* TASK TO COMPLETE:
A faithful transcription of all lines below is the expected answer.

* RECORDS SUPPLIED:
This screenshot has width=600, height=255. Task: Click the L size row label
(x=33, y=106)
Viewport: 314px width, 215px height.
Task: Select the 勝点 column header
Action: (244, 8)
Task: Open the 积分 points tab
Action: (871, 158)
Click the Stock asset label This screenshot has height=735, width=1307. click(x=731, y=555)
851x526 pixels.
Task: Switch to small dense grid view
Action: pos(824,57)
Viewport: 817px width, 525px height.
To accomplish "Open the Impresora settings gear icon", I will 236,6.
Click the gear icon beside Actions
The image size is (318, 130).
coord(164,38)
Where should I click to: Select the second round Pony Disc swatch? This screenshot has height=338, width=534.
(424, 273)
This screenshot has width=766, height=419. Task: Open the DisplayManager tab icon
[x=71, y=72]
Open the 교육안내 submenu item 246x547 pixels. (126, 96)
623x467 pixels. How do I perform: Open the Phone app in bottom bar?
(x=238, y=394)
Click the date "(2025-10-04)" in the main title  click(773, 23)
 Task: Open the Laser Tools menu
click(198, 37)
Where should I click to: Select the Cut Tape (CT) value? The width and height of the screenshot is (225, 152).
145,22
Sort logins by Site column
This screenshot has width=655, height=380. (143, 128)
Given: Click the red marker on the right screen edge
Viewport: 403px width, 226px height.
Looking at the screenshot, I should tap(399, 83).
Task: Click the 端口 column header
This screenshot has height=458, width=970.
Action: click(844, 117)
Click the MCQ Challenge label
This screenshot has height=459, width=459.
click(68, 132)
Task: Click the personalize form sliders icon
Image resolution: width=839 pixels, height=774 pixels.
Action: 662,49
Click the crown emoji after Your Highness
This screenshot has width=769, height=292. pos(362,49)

* WRITTEN RESPONSE:
This screenshot has width=600, height=255. Task: Click the L size row label
(x=33, y=106)
Viewport: 314px width, 215px height.
Task: Select the 勝点 column header
Action: (244, 8)
Task: Open the 积分 points tab
Action: (871, 158)
Click the Stock asset label This screenshot has height=735, width=1307. click(x=731, y=555)
851x526 pixels.
Task: Switch to small dense grid view
Action: pos(824,57)
Viewport: 817px width, 525px height.
To accomplish "Open the Impresora settings gear icon", I will 236,6.
Click the gear icon beside Actions
The image size is (318, 130).
coord(164,38)
Where should I click to: Select the second round Pony Disc swatch? This screenshot has height=338, width=534.
(424, 273)
This screenshot has width=766, height=419. Task: Open the DisplayManager tab icon
[x=71, y=72]
Open the 교육안내 submenu item 246x547 pixels. (126, 96)
623x467 pixels. How do I perform: Open the Phone app in bottom bar?
(x=238, y=394)
Click the date "(2025-10-04)" in the main title  click(773, 23)
 Task: Open the Laser Tools menu
click(198, 37)
Where should I click to: Select the Cut Tape (CT) value? The width and height of the screenshot is (225, 152).
145,22
Sort logins by Site column
This screenshot has width=655, height=380. (143, 128)
Given: Click the red marker on the right screen edge
Viewport: 403px width, 226px height.
Looking at the screenshot, I should tap(399, 83).
Task: Click the 端口 column header
This screenshot has height=458, width=970.
Action: click(844, 117)
Click the MCQ Challenge label
This screenshot has height=459, width=459.
click(68, 132)
Task: Click the personalize form sliders icon
Image resolution: width=839 pixels, height=774 pixels.
Action: 662,49
Click the crown emoji after Your Highness
This screenshot has width=769, height=292. pos(362,49)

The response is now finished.